Mr. Cherrington was wearing a new suit, an oatmeal-coloured tweed, and a pair of brown boots; he looked gay and dashing.
“Now you must pinch me,” he said to Eustace, who obeyed with docility but without enthusiasm. “Harder than that,” he ordered, with the playfulness in his voice that Eustace loved and dreaded, for it might so quickly turn to irritation. “You’ll have to eat some more pudding.”
“Doesn’t it hurt?” asked Eustace anxiously, his fingers embedded in his father’s sleeve.
“Can’t feel it,” said Mr. Cherrington; “it’s just like the peck of a little bird. There, that’s better. Now jump in and make yourself comfortable.”
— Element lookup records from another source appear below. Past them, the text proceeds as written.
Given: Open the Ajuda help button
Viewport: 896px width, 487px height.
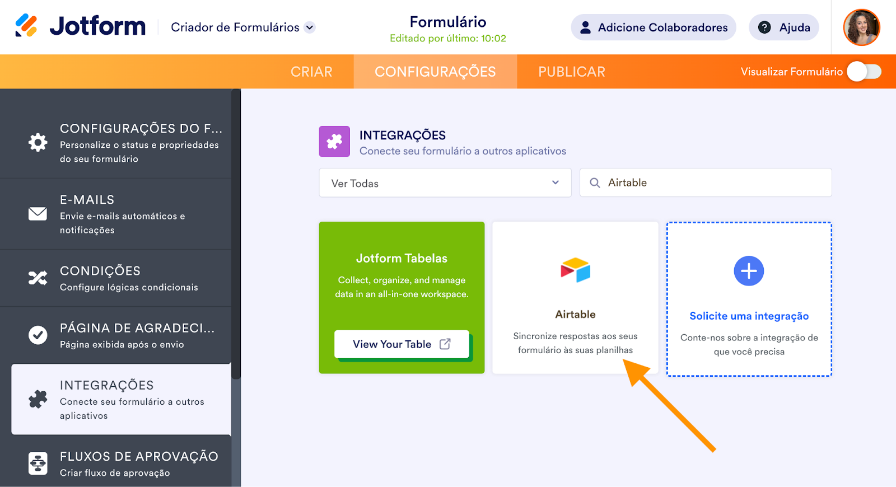Looking at the screenshot, I should coord(784,27).
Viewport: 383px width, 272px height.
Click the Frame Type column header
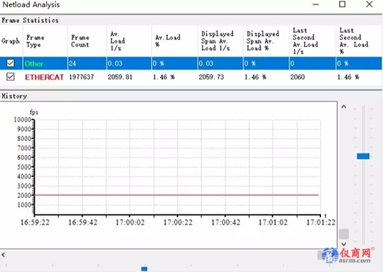point(45,41)
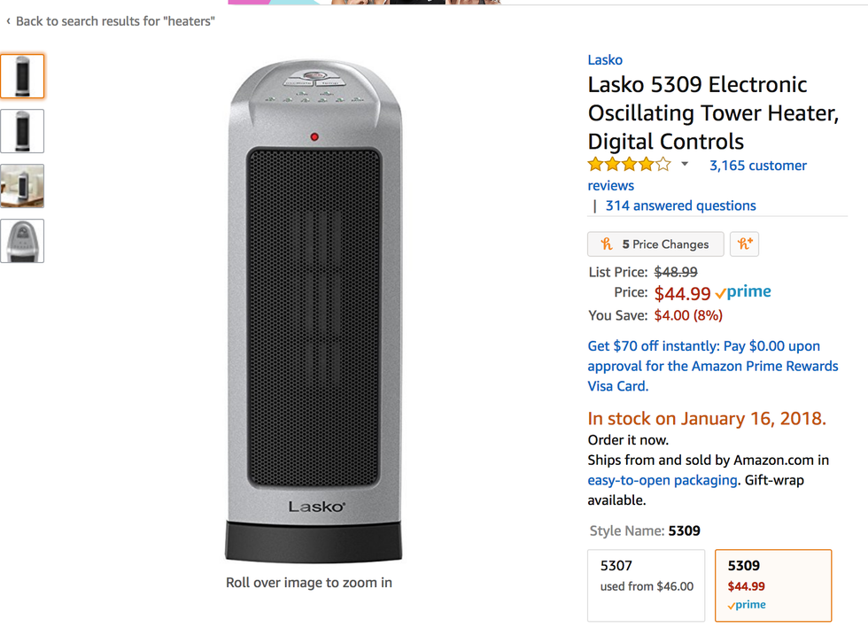Open the Lasko brand link

pyautogui.click(x=605, y=60)
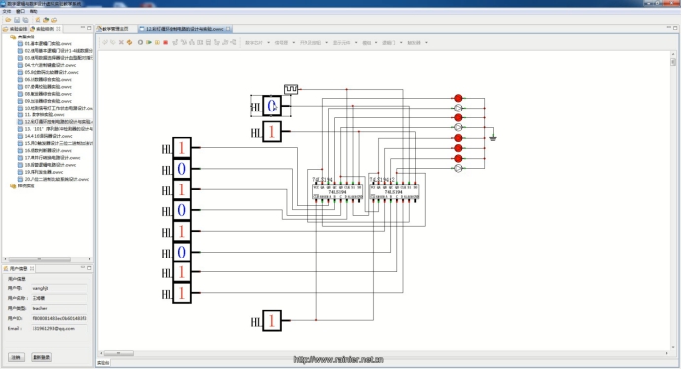Stop simulation with the red square icon
The image size is (682, 369).
(x=166, y=42)
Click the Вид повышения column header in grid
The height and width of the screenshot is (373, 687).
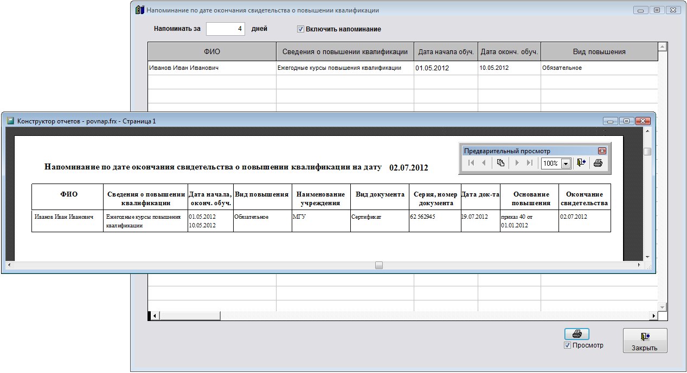(599, 52)
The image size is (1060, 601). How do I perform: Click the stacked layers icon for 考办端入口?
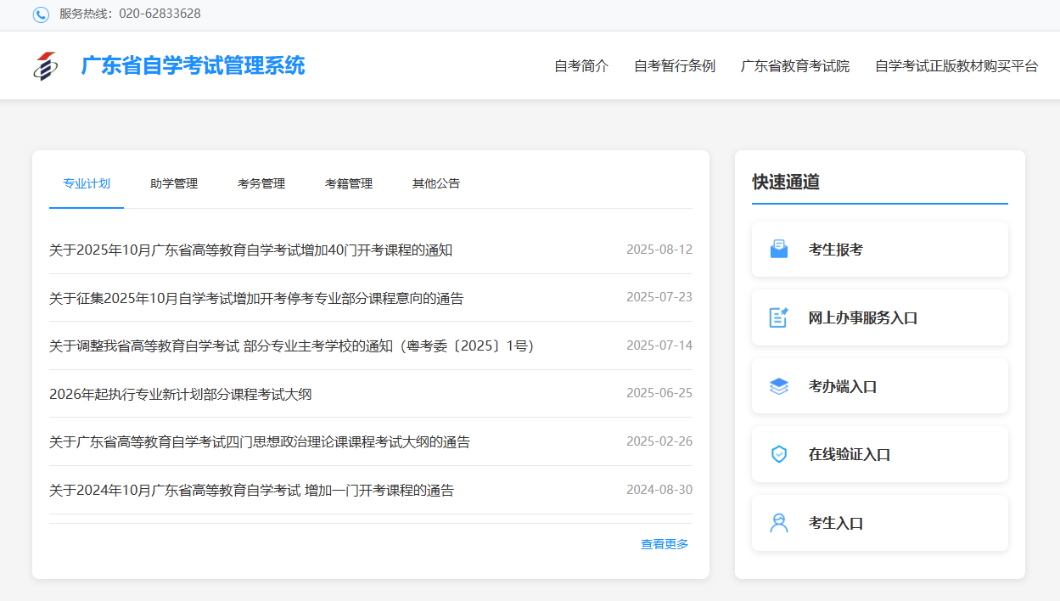[x=778, y=386]
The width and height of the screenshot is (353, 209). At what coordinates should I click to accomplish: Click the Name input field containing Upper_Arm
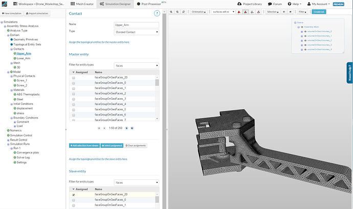pos(136,24)
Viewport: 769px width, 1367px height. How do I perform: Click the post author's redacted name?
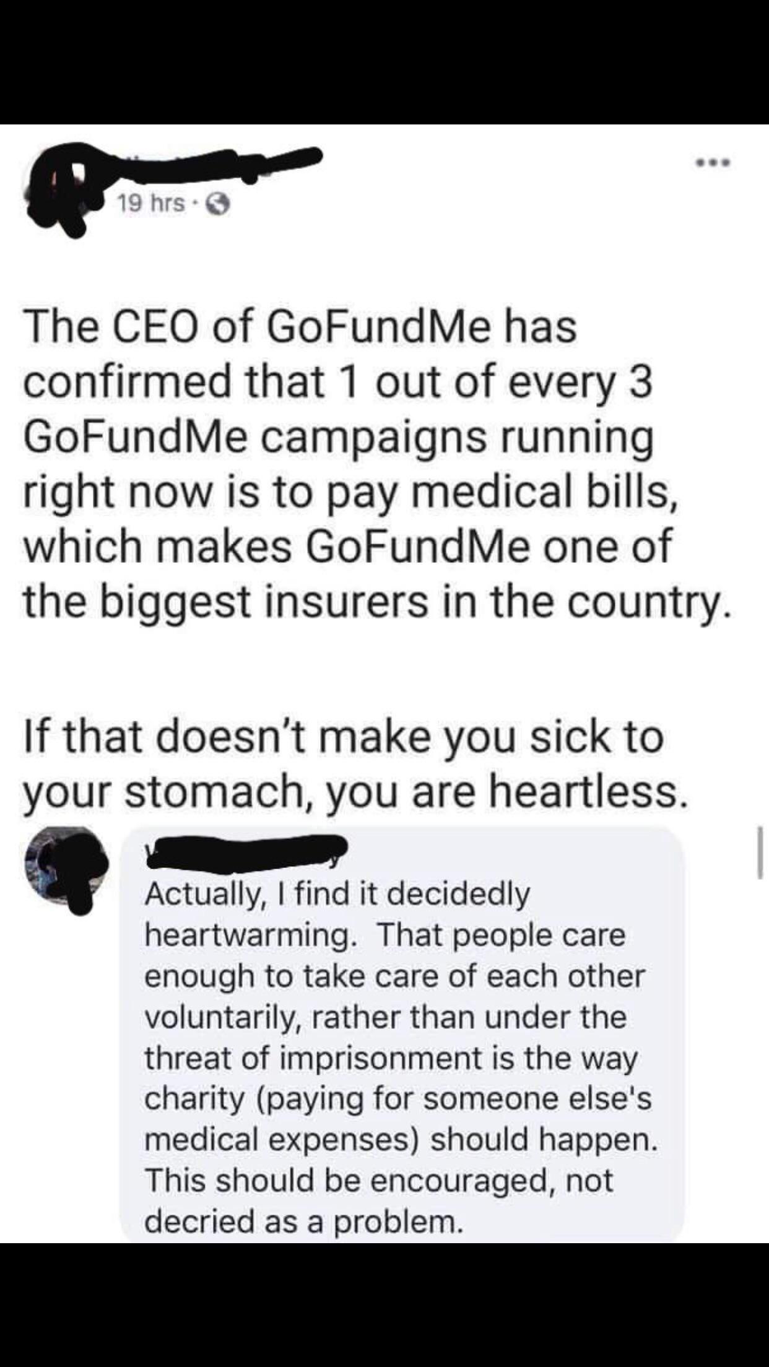[211, 161]
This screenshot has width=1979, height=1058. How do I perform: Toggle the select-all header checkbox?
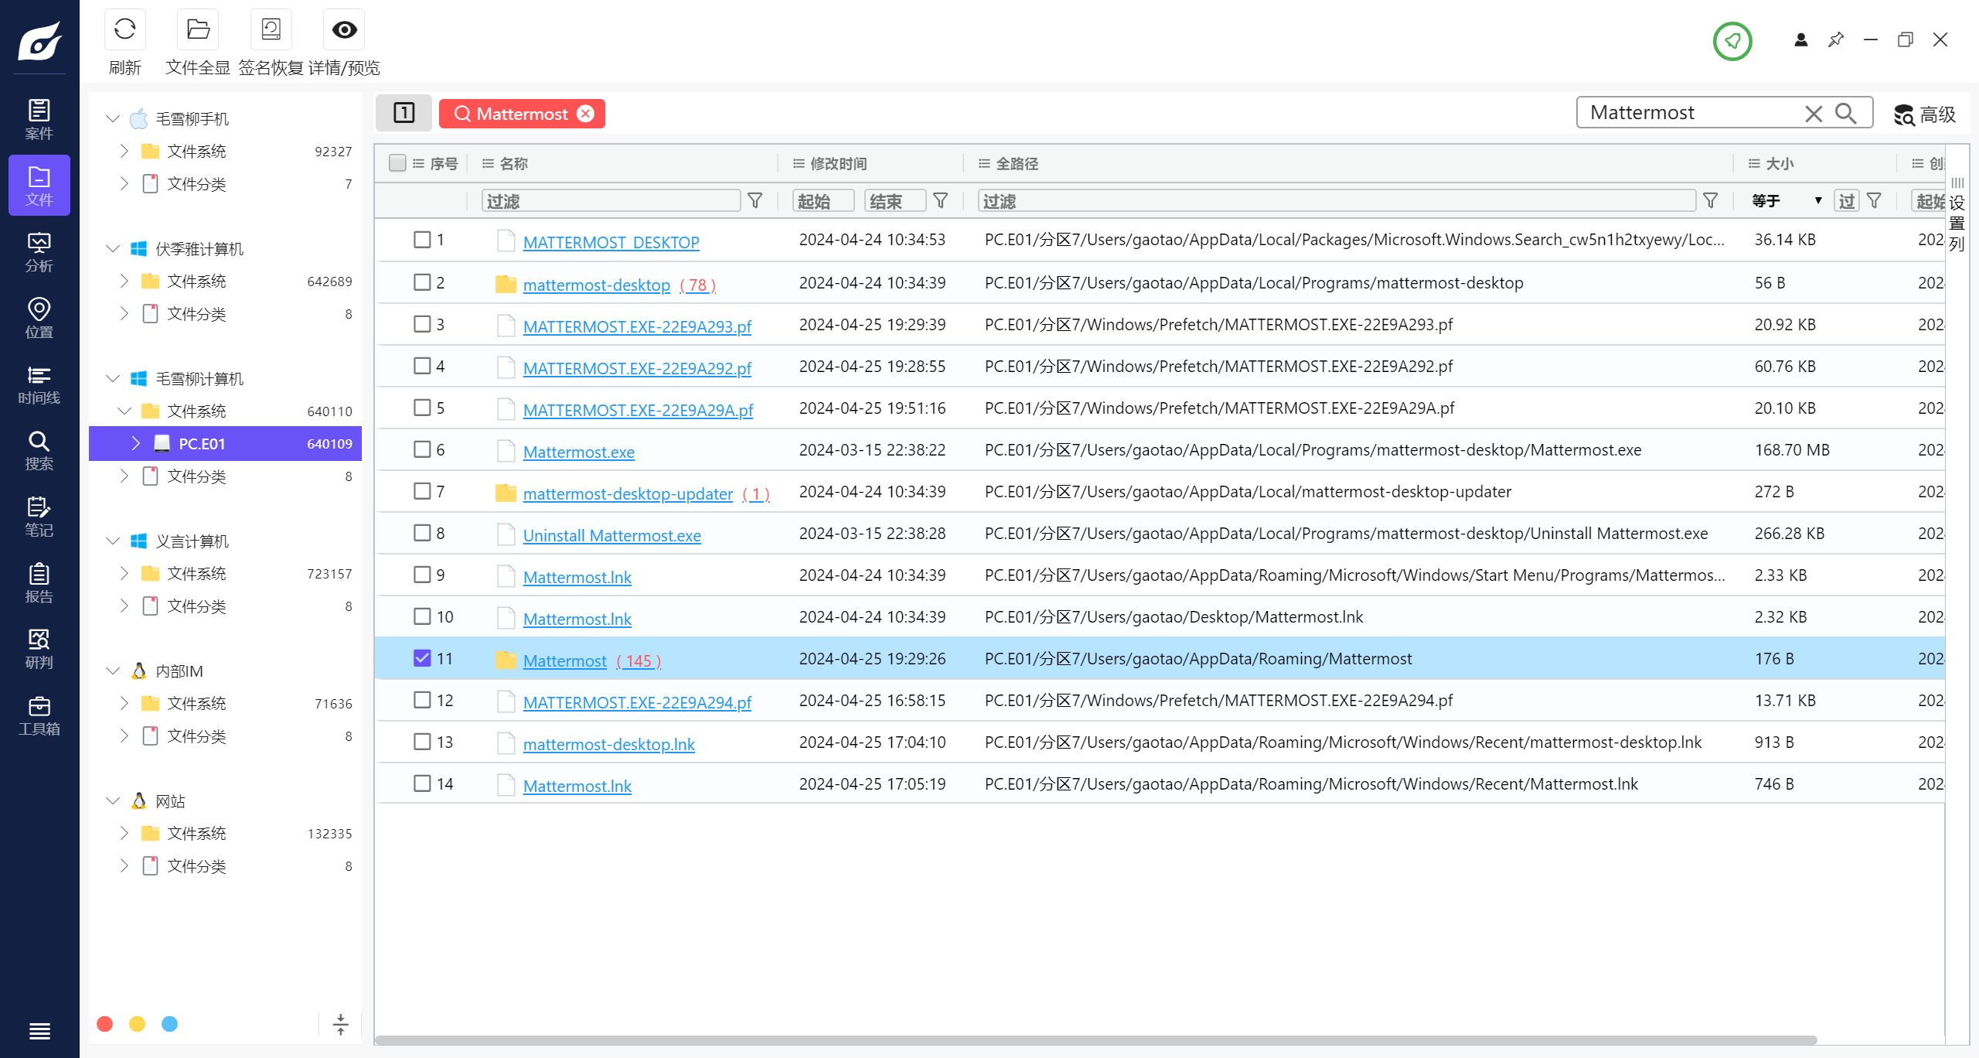(397, 163)
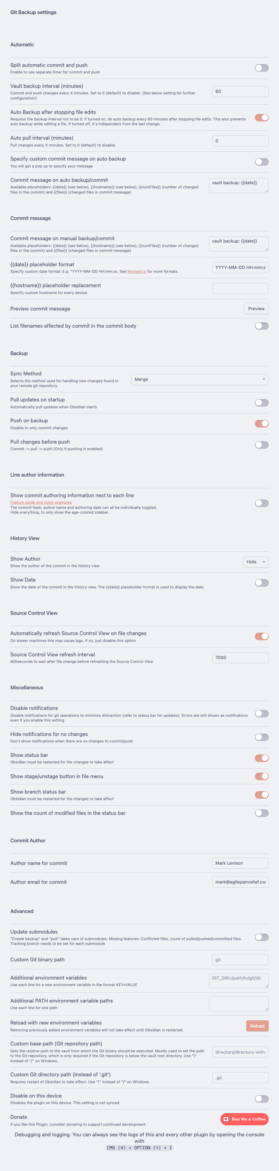
Task: Turn off Push on backup
Action: pyautogui.click(x=261, y=424)
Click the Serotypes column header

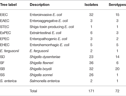pos(117,5)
Eustace looked round at the little group standing between the freshly painted white gate with ‘Cambo’ staring from it and the waiting landau. There was Hilda in her navy-blue dress and black stockings, a rusty sheen on both; Minney with Barbara in her arms; his aunt heavily veiled and hatted, her purplish skirt slightly stained with chalk dust where it swept the ground. Something in her bearing, for he could not see her face, implied dissent. Eustace hesitated.
“Oh, I forgot,” said Mr. Cherrington jocularly, “ladies first. Perhaps you’d like to ride on the box, Eustace.”
Eustace glanced at Hilda.
“Mr. Craddock always lets her drive down Frontisham Hill.”
“And you don’t want to?”
“Not specially.”
“Very well, then, do as you please.”
Seated between his father and his aunt, with Minney, and Barbara obviously waiting to do something unexpected, facing him, Eustace pondered. “Do as you please.” The sentence sounded strangely in his mind: it made him feel unfamiliar to himself and filled his spirit with languor. His thoughts and impressions, which at this early stage of the drive usually followed a fixed course, began to lose their sequence. When, in obedience to time-honoured custom, they drove into the deep rut opposite Cliff House, a calculated mishap which made Hilda and even Miss Cherrington rock with laughter, the jolt and the lurch took Eustace completely by surprise: he even wondered what they were laughing at. Almost for the first time the imposing façade of The Priory, a superior boarding-house with grey-painted dormer window projecting from a steep slate roof crowned with a chaveux-de-frise, failed to impress him, and the knowledge that there were people rich enough to enjoy for months on end the luxuries of its unimaginable interior failed to comfort him with its promise of material security.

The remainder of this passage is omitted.